◆ **Your task**:
From the line that has "Toggle the NR noise reduction button" down to the last line of the data below, set down every line exactly, but none of the pictures.

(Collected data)
###

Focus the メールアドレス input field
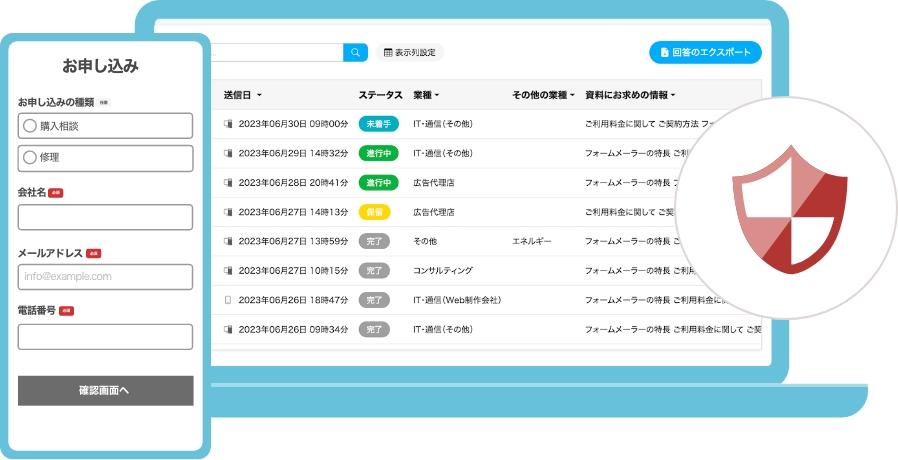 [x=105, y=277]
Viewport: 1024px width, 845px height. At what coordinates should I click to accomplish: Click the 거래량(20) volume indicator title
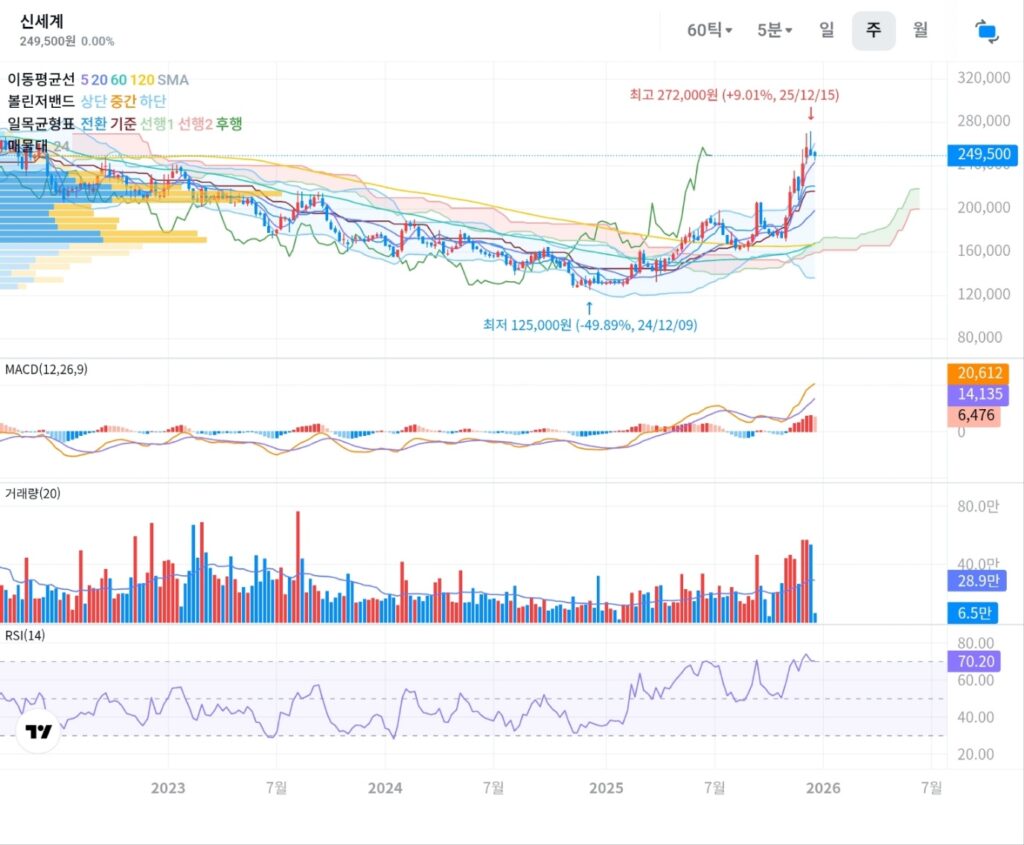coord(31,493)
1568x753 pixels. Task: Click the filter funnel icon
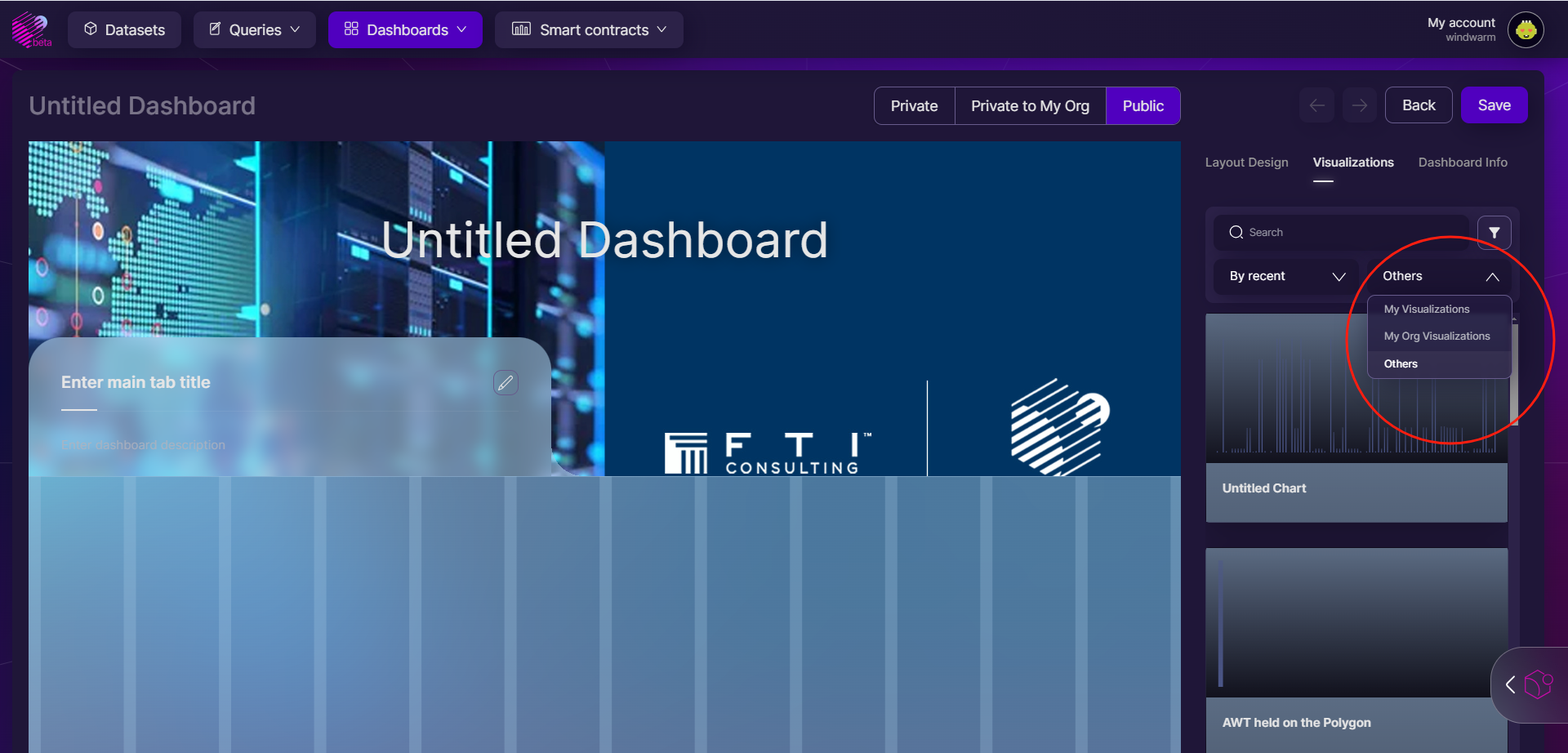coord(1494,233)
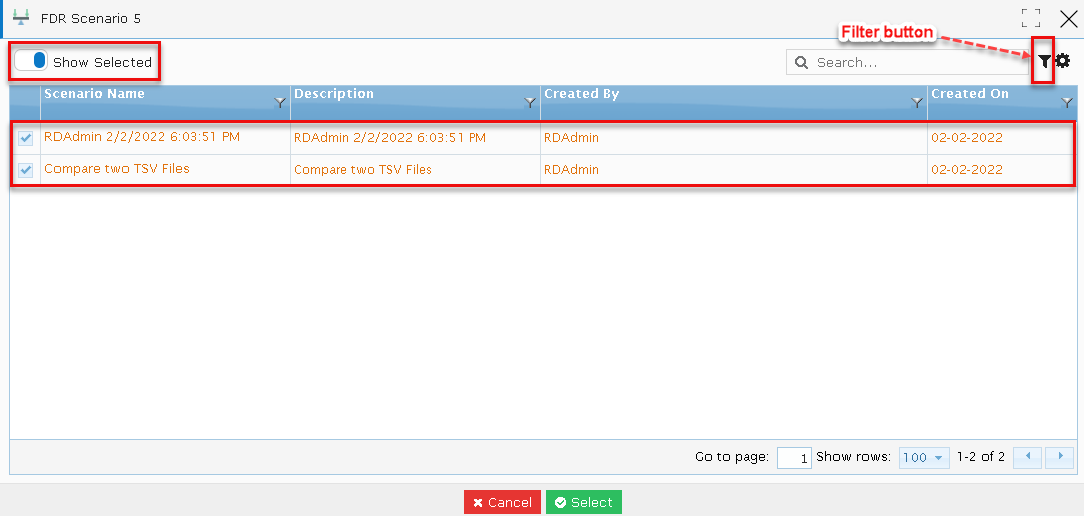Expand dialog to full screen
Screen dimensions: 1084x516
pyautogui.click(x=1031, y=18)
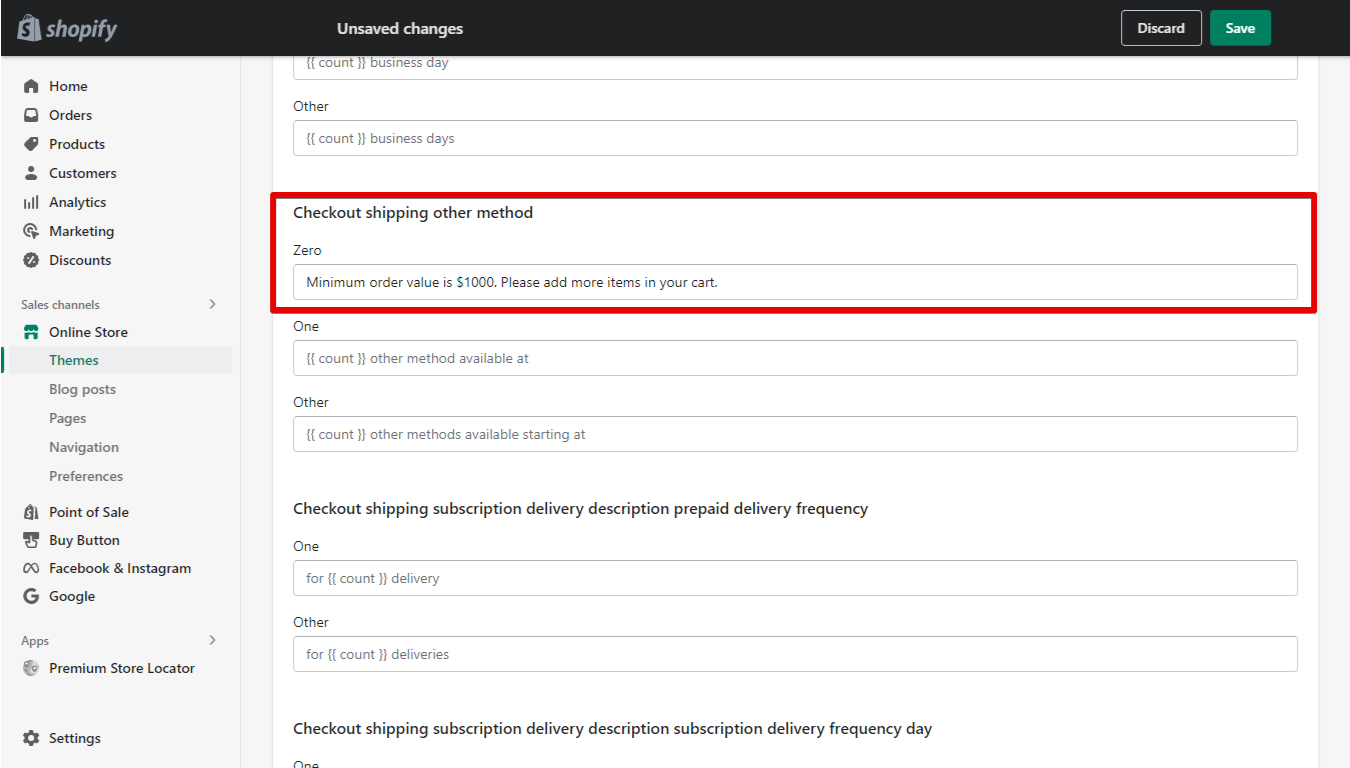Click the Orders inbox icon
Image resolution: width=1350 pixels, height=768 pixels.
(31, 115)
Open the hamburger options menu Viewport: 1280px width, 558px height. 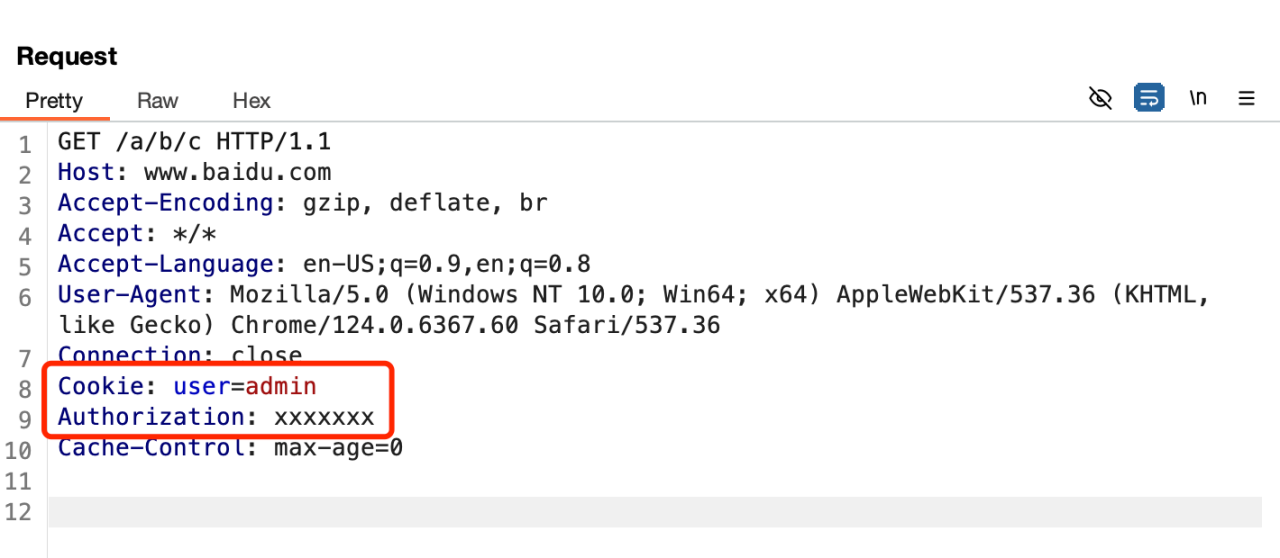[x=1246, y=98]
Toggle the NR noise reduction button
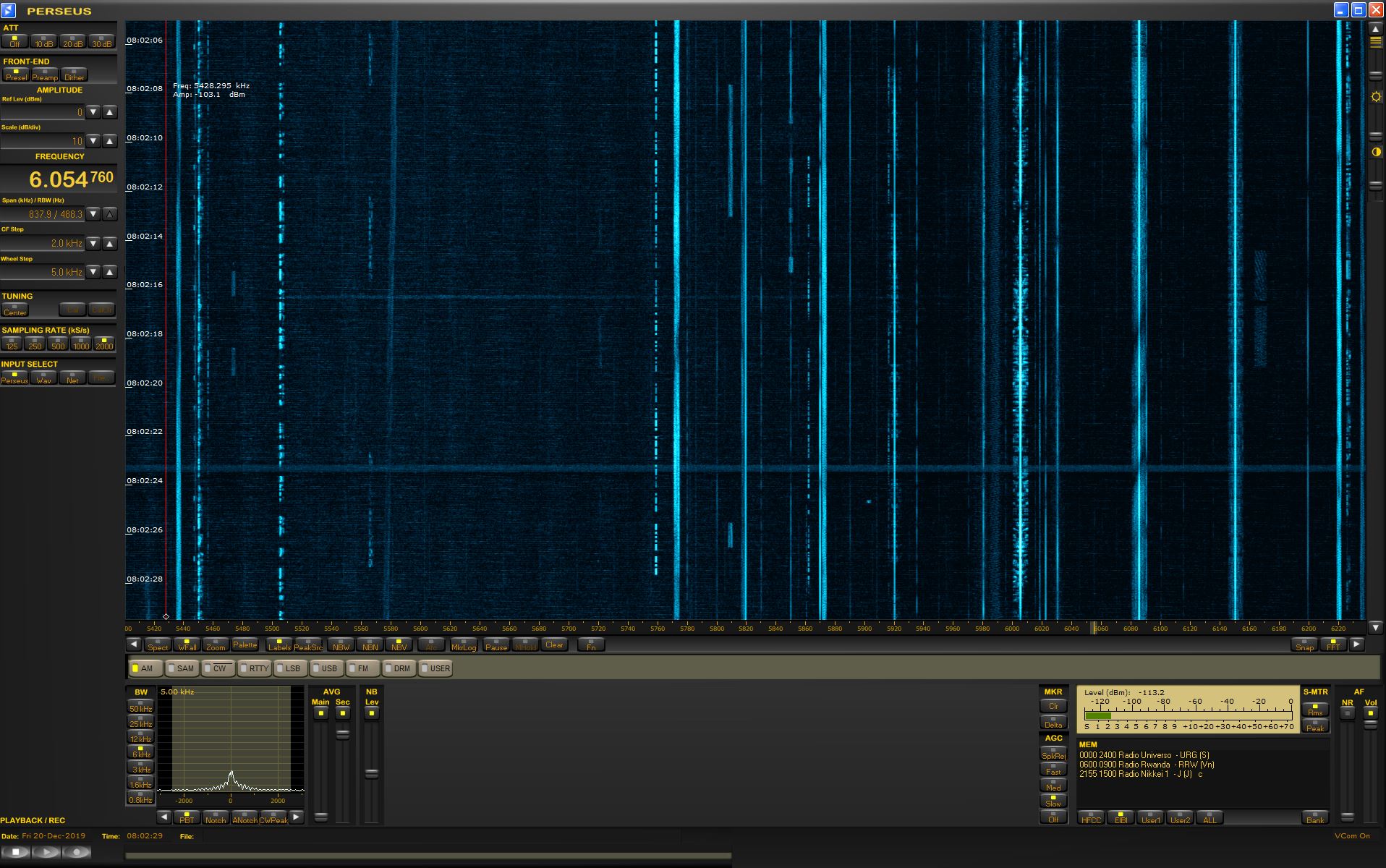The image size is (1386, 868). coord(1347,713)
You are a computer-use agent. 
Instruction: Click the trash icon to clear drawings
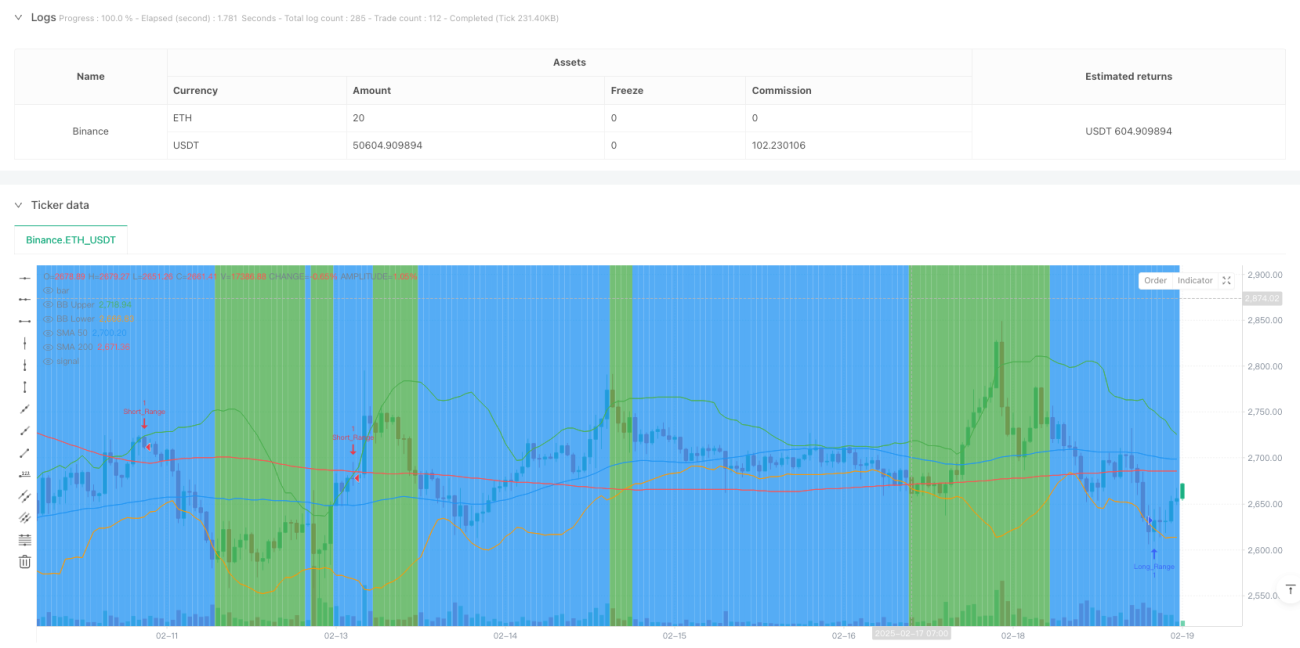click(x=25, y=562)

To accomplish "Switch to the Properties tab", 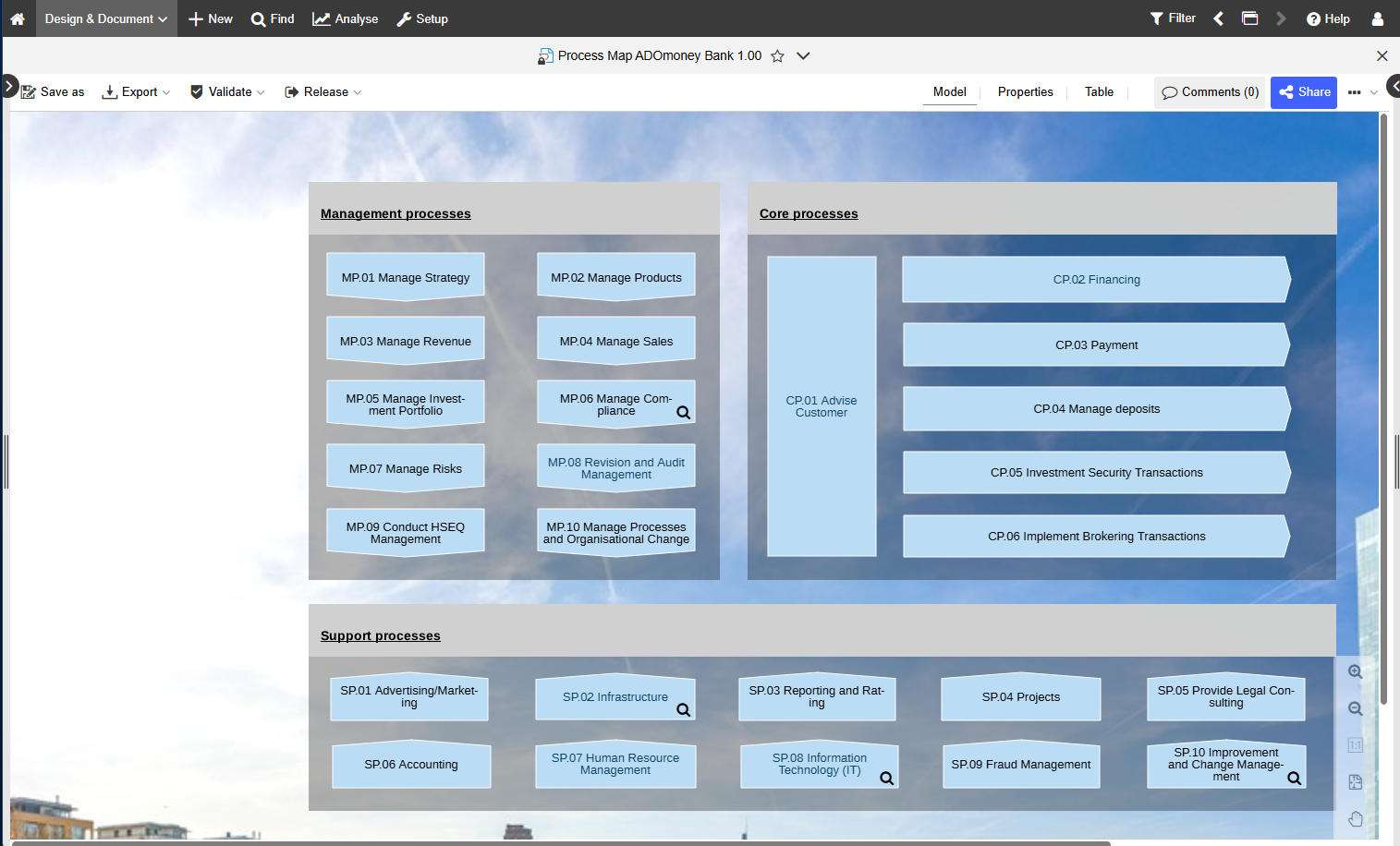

###

◆ **Answer below**:
Toggle the NR noise reduction button
The image size is (1386, 868). coord(1347,713)
You are a computer-use agent. 
Instruction: Click the trash icon to clear drawings
click(x=25, y=562)

To accomplish "Switch to the Properties tab", 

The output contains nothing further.